Members of AWUNZ, E tū, and the PSA have endorsed a multi-union, multi-employer collective agreement that will help improve water services, overcome critical staff shortages, and ensure decent workplaces for everyone working in the industry.

"This is a historic opportunity to work collaboratively with the incoming government to build a workforce that will improve public health," says Blake Monkley, AWUNZ lead organiser.

"This collective agreement provides career pathways that can attract people to an industry that desperately needs to attract and develop a skilled workforce."

"Events including widespread flooding, the recent cryptosporidiosis outbreak in Queenstown and sink holes in Auckland show an industry in crisis," says Ian Gordon, PSA National Sector Lead.

"To respond to this crisis, the country needs a skilled, sustainable water workforce.

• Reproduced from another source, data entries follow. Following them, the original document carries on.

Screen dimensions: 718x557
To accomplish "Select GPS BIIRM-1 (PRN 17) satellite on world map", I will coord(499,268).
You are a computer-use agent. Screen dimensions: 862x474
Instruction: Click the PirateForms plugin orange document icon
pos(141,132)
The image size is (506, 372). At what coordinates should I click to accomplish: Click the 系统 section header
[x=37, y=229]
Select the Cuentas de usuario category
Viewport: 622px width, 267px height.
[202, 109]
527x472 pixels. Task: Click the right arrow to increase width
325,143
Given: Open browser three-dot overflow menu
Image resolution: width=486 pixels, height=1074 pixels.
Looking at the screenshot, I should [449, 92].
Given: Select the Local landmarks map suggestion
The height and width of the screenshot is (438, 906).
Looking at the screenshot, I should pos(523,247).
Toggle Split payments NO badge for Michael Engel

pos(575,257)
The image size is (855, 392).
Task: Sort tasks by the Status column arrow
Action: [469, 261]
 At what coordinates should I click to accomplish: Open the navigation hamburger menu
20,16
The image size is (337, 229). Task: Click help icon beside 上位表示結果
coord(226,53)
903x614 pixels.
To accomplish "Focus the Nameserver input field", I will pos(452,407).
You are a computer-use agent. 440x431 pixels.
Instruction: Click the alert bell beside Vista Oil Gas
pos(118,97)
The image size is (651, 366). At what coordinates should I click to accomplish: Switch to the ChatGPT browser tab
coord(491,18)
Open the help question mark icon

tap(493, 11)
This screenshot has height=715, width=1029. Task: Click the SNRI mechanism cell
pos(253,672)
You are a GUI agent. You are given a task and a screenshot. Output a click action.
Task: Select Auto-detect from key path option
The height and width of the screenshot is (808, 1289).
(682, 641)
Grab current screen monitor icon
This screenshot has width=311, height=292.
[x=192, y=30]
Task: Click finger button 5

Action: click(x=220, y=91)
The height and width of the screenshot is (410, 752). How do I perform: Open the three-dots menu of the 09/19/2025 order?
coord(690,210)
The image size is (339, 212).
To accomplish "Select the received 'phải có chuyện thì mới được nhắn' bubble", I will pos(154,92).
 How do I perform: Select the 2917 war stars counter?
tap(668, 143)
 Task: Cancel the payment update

Without the provisions of this agreement, the industry will keep losing skilled workers it already has and won’t be able to recruit and develop new ones. This agreement is a huge victory for workers and Aotearoa."

The benefits for workers are clear. "A national employment framework will create clear career paths that will draw people to the industry and keep them there. It will allow the industry to focus on training and developing staff across the industry instead of in isolated pockets," says Amy Hansen from E tū.

"While negotiating this agreement, it has become increasingly apparent how damaging a fractured approach to employment relations has been to retaining and developing the workforce we need.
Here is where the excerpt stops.